Keywords do not scale (the more keywords used to describe the video data, the lesser the chance the video data will match the query condition).
IV- 3-3-2- Feature-based Indexing
Unlike the annotation indexing approach, feature-based indexing techniques are targeted at fully automating the indexing process. These techniques mainly depend on image-processing algorithms to segment video, to identify representing frames, and to extract key features from the video data. Indexes then can be built based on these key features. Key features can be color, texture, object motion, and so on. The advantage is that indexing processing can be done completely automatically and can be applied to various applications. Their primary limitation is the lack of semantics attached to the features, which causes problems and inconveniences to users who are attempting to specify video database queries.
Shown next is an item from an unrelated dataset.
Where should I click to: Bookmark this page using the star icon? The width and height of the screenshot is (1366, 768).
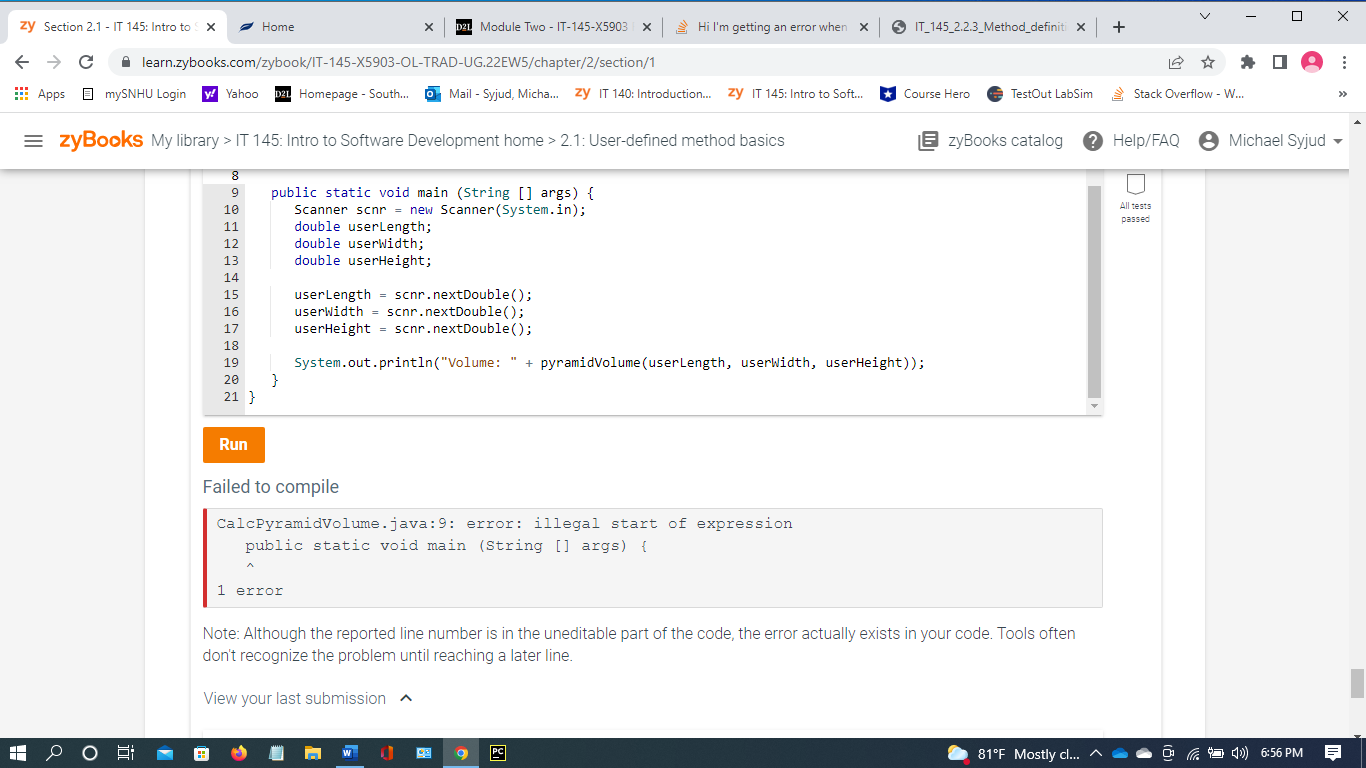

Hence, they are usually combined with a query graphical user interface for the user to define the query easily and domain-specific semantic annotations that enable the user to perform content-based queries.
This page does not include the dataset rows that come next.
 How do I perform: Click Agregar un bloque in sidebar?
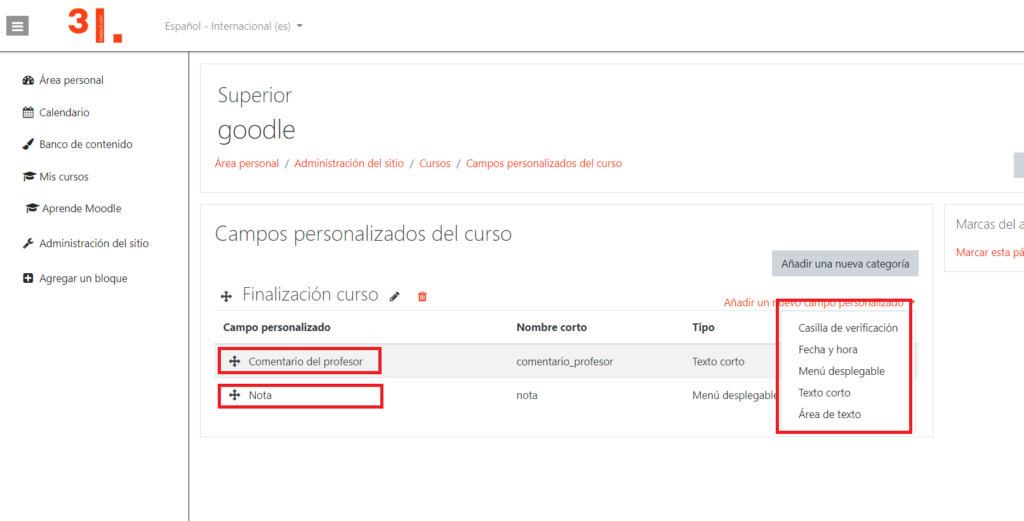[x=82, y=278]
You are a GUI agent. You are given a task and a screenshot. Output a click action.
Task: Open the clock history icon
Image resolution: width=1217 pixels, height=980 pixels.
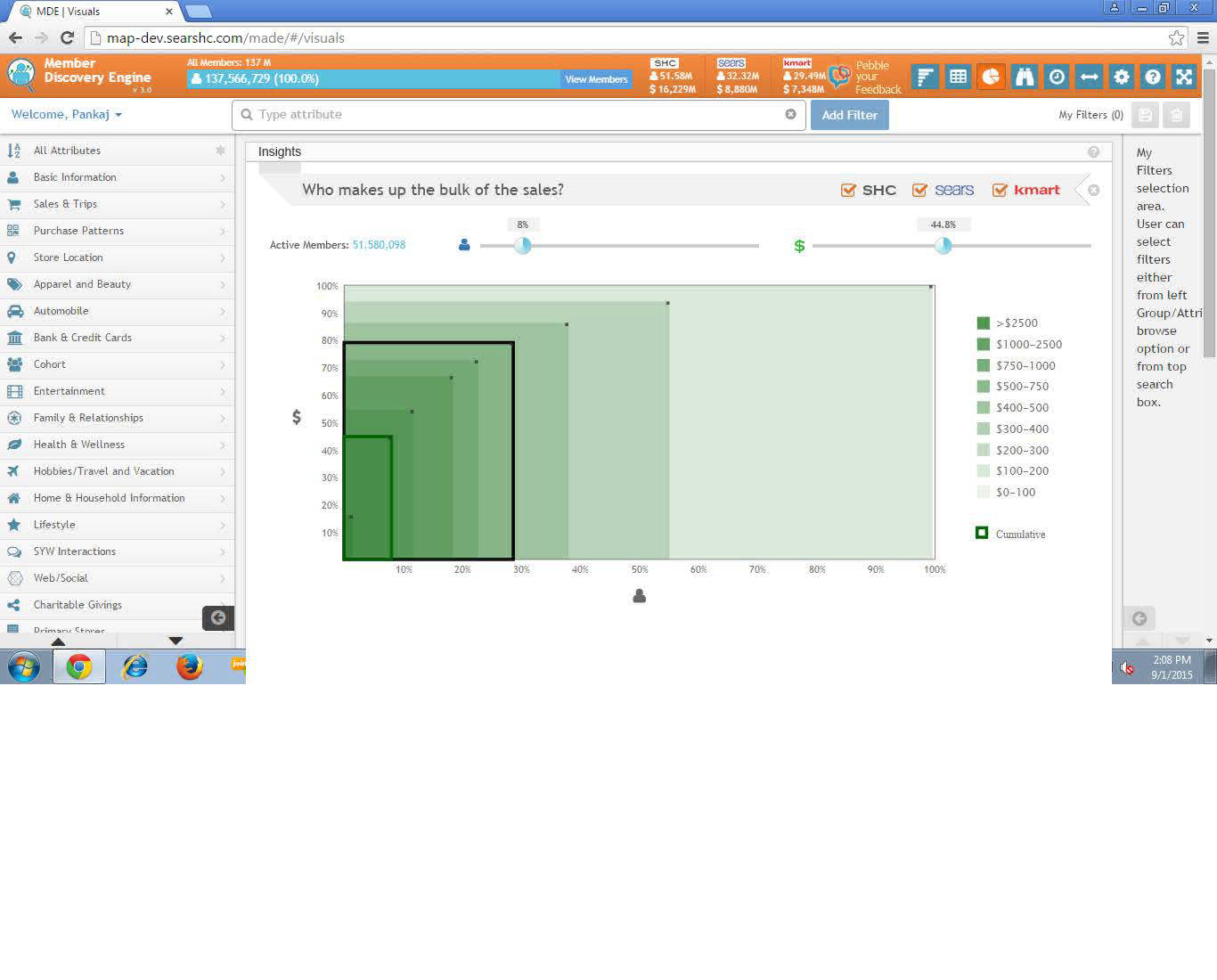coord(1057,78)
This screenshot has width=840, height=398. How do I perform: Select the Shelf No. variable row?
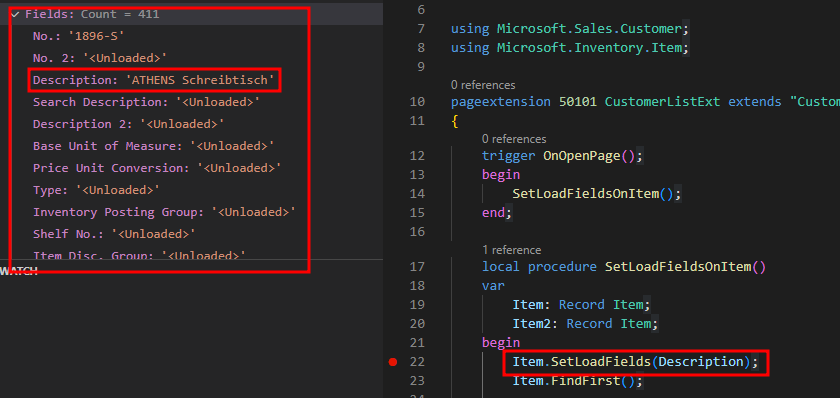click(114, 234)
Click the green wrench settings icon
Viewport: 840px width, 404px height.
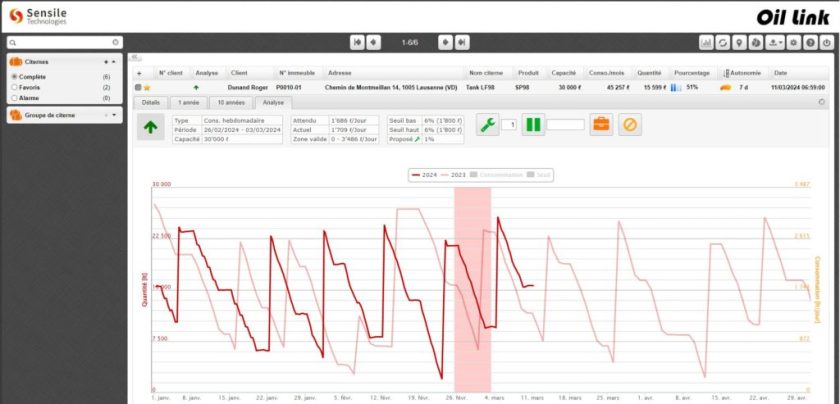click(x=487, y=125)
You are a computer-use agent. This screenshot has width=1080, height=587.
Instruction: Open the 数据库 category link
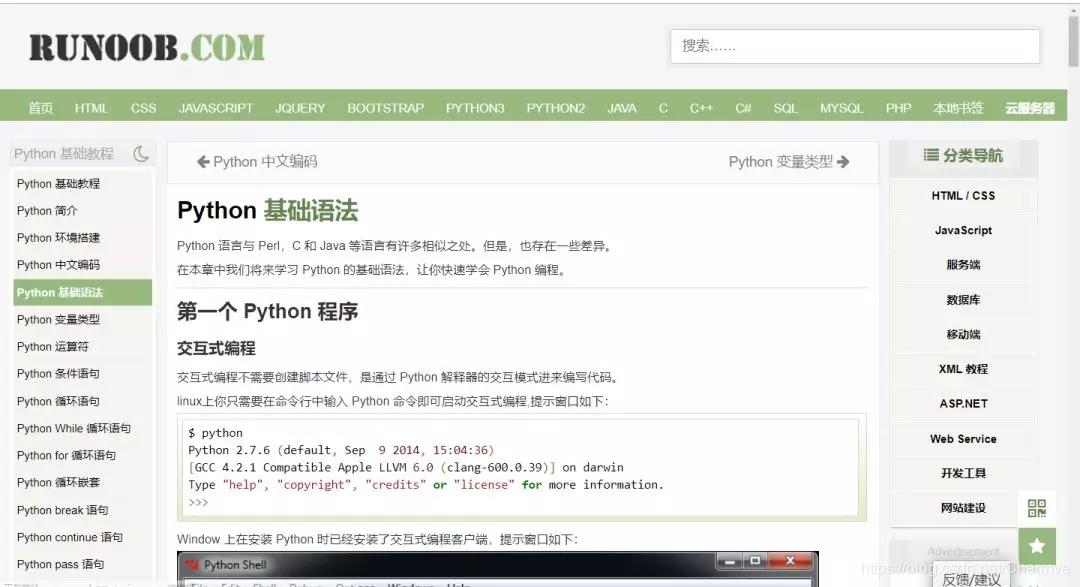[x=963, y=299]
IV- 3-3-3- Domain-Specific Indexing
Domain-specific indexing approaches use the logical (high-level) video structure models, say, the anchorperson shot model and CNN "Headline News" unit model, to further process the the low-level video feature extraction and analysis results.. After logical video data units have been identified, certain semantic information can be attached to each of them, and domain specific indexes can be built. These techniques are effective in their intended domain of application. The primary limitation of these techniques is their narrow range of applicability and limited semantic information through parsing video data. Most current research uses collections of well-structured logical video units as input, such as news broadcast videos. (Elmagarmid, Jiang, Helal, Joshi, & Ahmed, 1997)

IV- 4- Video data query and retrieval
The efficiency of a database is evaluated by the nature and complexities of the queries, that will be made about data. In terms of video the query and retrieval process becomes more complicated by the numerous demands placed on the system. (A Mini thesis submitted for transfer of registration from M-Phil to PhD. University of Southampton U.K., 1999)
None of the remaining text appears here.